There was absolutely no way one of the world’s biggest pop stars was singing about love inside an outdoor shower. A British man shampooing, just waiting for Joanie. Absolutely, no way. The odds were zero on Polymarket. She went to open the door of the shower. It was a squeaky clean fantasy that suddenly went POP like a bubble.

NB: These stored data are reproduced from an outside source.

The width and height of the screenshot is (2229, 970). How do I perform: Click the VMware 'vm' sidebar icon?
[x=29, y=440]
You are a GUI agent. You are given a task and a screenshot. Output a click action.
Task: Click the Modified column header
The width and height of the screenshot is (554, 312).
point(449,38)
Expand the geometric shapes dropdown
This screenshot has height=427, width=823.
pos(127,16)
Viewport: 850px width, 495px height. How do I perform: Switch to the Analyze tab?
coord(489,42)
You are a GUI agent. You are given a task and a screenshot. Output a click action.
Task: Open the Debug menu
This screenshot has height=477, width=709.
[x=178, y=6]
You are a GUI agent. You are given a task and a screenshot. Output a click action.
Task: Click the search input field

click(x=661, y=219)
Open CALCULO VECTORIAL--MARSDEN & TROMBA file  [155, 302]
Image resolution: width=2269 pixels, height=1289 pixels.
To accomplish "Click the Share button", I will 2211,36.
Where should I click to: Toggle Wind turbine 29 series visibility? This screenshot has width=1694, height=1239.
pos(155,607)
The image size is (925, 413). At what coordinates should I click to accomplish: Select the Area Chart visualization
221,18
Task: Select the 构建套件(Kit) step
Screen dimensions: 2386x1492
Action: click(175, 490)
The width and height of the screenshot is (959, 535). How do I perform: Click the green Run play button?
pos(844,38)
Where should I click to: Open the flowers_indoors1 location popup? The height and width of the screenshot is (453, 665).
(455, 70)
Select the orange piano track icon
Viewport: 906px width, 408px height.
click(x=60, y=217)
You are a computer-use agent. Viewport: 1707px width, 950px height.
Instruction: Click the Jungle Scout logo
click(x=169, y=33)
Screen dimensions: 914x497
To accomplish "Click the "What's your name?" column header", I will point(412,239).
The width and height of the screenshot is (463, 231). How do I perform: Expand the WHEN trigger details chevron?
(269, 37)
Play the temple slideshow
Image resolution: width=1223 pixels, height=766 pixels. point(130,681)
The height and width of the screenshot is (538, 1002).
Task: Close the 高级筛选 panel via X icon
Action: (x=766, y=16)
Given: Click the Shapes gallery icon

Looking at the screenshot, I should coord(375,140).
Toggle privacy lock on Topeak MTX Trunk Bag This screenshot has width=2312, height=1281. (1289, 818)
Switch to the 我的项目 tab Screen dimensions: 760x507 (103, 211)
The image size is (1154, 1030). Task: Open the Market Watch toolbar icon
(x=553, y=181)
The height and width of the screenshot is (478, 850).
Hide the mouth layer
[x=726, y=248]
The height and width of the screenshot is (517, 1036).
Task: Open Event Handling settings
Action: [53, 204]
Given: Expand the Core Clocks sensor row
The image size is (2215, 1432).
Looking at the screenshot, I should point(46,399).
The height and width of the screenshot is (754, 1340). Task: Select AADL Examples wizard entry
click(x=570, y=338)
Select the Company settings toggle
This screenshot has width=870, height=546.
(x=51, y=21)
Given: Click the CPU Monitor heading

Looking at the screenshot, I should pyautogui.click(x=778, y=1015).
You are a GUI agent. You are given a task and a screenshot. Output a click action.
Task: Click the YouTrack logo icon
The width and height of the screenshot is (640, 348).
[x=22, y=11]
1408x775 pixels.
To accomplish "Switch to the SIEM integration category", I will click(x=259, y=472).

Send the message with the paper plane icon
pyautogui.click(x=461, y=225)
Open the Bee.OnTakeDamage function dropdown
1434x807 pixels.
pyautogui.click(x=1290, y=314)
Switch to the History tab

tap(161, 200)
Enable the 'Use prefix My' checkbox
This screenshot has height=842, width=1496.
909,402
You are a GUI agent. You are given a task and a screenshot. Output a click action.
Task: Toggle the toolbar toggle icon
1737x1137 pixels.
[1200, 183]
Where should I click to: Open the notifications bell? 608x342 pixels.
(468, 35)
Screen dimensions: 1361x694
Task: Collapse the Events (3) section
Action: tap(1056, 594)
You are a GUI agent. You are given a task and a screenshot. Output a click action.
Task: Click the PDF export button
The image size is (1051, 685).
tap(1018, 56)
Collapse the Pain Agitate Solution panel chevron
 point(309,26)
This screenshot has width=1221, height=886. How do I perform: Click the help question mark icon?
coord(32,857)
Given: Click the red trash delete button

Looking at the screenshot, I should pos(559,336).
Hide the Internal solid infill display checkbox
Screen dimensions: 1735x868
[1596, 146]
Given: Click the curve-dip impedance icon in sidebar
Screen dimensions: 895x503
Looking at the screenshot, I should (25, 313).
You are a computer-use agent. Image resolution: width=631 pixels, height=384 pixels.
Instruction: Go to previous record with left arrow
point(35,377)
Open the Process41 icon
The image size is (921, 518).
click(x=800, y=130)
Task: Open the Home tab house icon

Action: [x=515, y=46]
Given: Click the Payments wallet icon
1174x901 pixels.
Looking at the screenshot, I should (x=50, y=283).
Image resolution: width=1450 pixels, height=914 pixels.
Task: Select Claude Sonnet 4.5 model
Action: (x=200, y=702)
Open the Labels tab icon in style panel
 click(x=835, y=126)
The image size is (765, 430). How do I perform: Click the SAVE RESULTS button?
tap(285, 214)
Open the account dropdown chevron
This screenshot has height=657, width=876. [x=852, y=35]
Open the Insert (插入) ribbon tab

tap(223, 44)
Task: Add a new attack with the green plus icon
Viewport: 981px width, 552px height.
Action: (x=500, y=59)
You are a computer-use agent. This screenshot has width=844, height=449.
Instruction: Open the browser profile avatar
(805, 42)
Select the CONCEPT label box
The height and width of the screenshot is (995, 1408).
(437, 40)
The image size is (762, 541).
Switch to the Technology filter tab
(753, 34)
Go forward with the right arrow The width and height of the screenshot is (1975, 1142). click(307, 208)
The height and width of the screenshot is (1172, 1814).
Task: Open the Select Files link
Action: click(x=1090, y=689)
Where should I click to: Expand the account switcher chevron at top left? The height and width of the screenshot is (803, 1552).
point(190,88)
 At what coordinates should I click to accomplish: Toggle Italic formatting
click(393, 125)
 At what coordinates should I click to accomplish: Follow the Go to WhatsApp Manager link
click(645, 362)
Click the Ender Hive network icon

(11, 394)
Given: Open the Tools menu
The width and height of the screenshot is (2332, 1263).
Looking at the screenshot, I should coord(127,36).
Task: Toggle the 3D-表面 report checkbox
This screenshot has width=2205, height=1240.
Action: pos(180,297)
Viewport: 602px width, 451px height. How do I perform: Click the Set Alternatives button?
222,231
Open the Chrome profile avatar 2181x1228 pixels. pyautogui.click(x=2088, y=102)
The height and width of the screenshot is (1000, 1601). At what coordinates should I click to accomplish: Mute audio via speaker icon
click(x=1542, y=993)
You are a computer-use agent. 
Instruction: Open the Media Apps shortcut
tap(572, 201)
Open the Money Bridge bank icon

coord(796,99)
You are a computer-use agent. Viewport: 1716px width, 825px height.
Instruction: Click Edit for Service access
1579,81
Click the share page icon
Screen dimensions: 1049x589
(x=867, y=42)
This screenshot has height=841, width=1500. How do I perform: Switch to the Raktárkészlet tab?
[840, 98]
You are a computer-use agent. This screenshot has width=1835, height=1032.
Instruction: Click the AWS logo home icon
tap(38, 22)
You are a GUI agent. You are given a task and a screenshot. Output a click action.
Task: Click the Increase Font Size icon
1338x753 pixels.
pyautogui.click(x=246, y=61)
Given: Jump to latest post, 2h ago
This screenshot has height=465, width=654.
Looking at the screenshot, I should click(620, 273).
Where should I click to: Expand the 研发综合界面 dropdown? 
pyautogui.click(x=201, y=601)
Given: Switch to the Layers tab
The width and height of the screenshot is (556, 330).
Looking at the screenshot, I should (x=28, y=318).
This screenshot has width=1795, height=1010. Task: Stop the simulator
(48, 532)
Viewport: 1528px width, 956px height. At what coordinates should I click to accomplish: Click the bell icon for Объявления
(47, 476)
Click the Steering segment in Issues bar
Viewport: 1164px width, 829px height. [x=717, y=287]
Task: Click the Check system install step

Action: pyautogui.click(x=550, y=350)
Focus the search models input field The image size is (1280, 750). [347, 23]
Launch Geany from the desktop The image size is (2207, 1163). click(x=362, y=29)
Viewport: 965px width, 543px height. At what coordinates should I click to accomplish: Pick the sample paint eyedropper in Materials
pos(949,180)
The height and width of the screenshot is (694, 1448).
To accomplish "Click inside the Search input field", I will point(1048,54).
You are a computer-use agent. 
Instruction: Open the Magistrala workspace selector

She woke up again, but now, in her crumbling Hollywood bungalow. Laundry on one side of her bed like a lover. Cotton blankets tangled around her legs and the Santa Ana winds blowing in from overnight. Evie was getting ready for work. Playing this new pop album on its highest frequency while she brushed her teeth down the hall.
Then, a news bulletin dropped and the phone buzzed. There were more news bulletins than bombs in those days, which was a pretty impossible feat considering the incapable powers were starting wars everywhere. All at once. The headline read…
California could be attacked by drones off the coast because of Iran war, FBI memo warns. California officials downplay threat as there is no credible evidence.
The lesson?
Swishing and swaying to a cheeky boy from Northern England felt a whole lot better than the alternative waiting in the algorithm. And in this recharge and refresh from music and the sun, the witches were able communicate an important lesson that they sent up into the hazy skies of Hollywood.
Listen for the harmony and follow it. It may be vibrating at a higher frequency, only known when truly heard. It might be a pop sound eliminating the restraints of inhibition. Listen for the thing that feels like ringing bells. Follow sounds on a 440 Hz frequency.
This harmony is clarifying, clearing the mind and creating peace within. And it was a form of magic the Oyster witches were experimenting with in those days. There’s a reason they worked so well with sound and loved music more than most things. The sound unlocked their own magic.
Spring was coming and all’s to say, these two sisters needed live music like vampires need blood. Though, this is a whale of a tale. It’s fiction. Don’t read too much into it.